As expected, the talk concerned the bombings. Madame Frank had been watching television and had more information than we. There had been bombs at the library and the Avis agency. A Moroccan employee of Avis had been killed, and at the library, an English woman, the volunteer on duty, had been killed—an Elsie Pring. We expressed our shock and dismay, truly felt. Miss Pring was Ian’s secretary. Our library, a few books, the life of a mild English spinster. It seemed so pointless.
“It’s beginning, it
was bound to,” said Posy.
“Oh, they will control these people,” said Madame Frank. “It was to be expected, there is so much unrest elsewhere. But the Moroccans know it is in their economic interest to have peaceful development and European investment. They’ll round up the fanatics soon enough.”
“The Algerians probably thought that too,” Robin said. “And look at Lebanon.”
“Yes, but here the natives are culturally very French,” Madame Frank repeated—her favorite delusion. Then she brought the talk back to center on the property market in Marrakech, and the errors to be found in this or that restoration, and the criminal tendencies of Moroccan contractors, who had to be watched like eggs boiling. There was a slight tension over Posy’s condition, and conversation would slow if she made the slightest stir. She skipped the cucumber soup, I saw, a first for Posy, who has the appetite of a drover.
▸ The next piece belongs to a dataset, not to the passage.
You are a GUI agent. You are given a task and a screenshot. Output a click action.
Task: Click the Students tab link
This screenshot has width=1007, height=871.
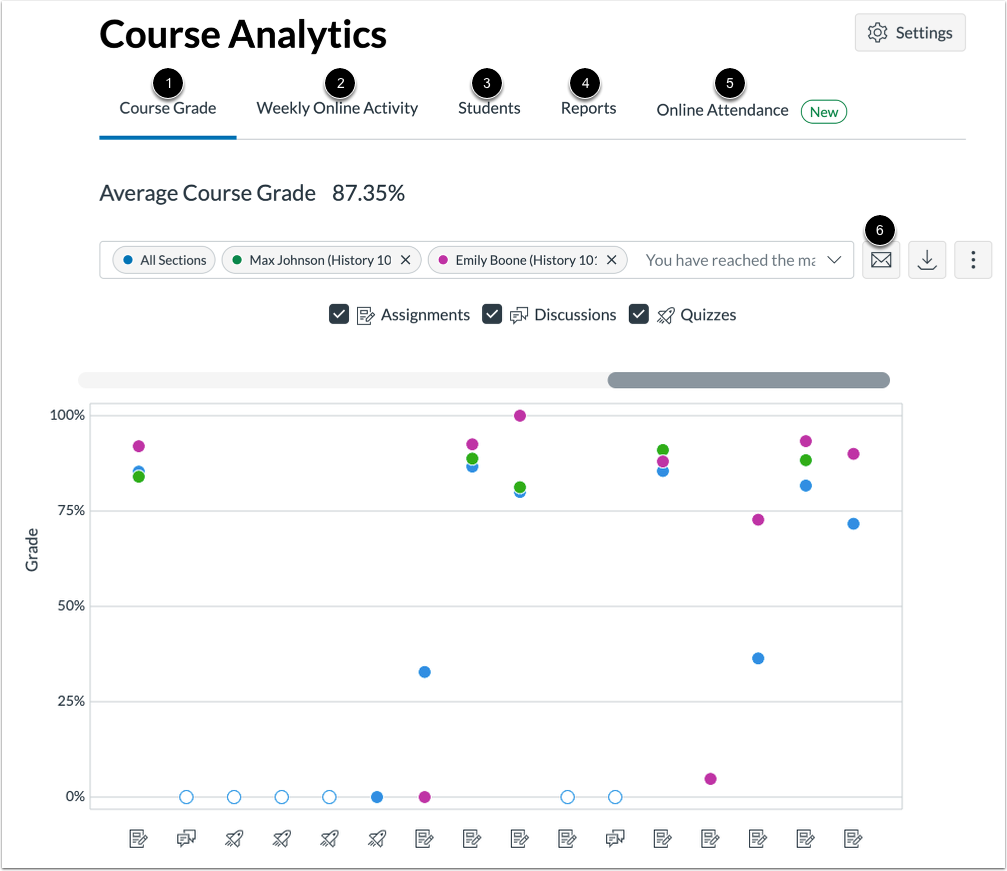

I could only keep thinking of little Desi, now in the clutches of the DST, and wondered what had really happened and whether Suma was connected to it. And of course, of Ian.
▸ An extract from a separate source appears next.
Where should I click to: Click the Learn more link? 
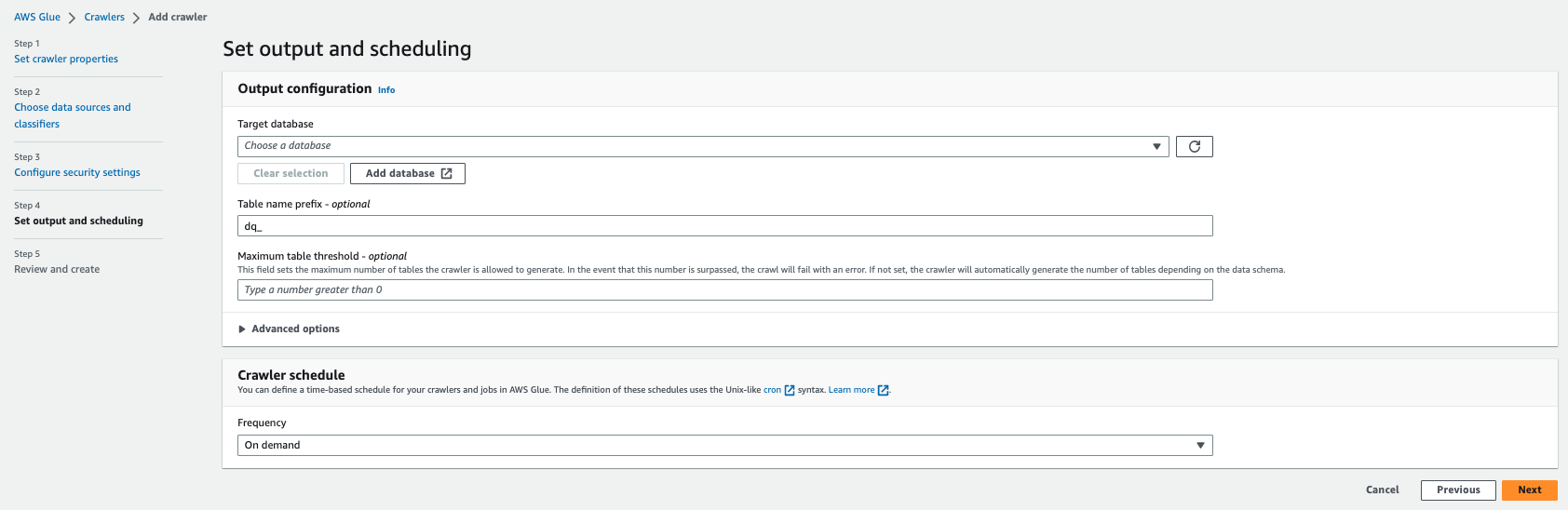tap(851, 391)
“I’ve noticed that here, Yvette, and at other French occasions, the food is better than at Ian’s, where the cook is plain Moroccan. Do you French ladies teach your cooks a thing or two?” remarked Robin gallantly.
“Bien sûr,” said Madame Frank, showing all her dimples. “The village cooks only know a few dishes—tagine, couscous—and tend to overcook those. I fancy I’ve made some impression on them.”
We left before midnight. Posy’s pains were still intermittent, or even seemed to have vanished—she couldn’t say precisely—and they had not really impeded her enjoyment of the evening. “It’s more of a backache,” she said. I supposed they would worsen in the night, and that’s what happened.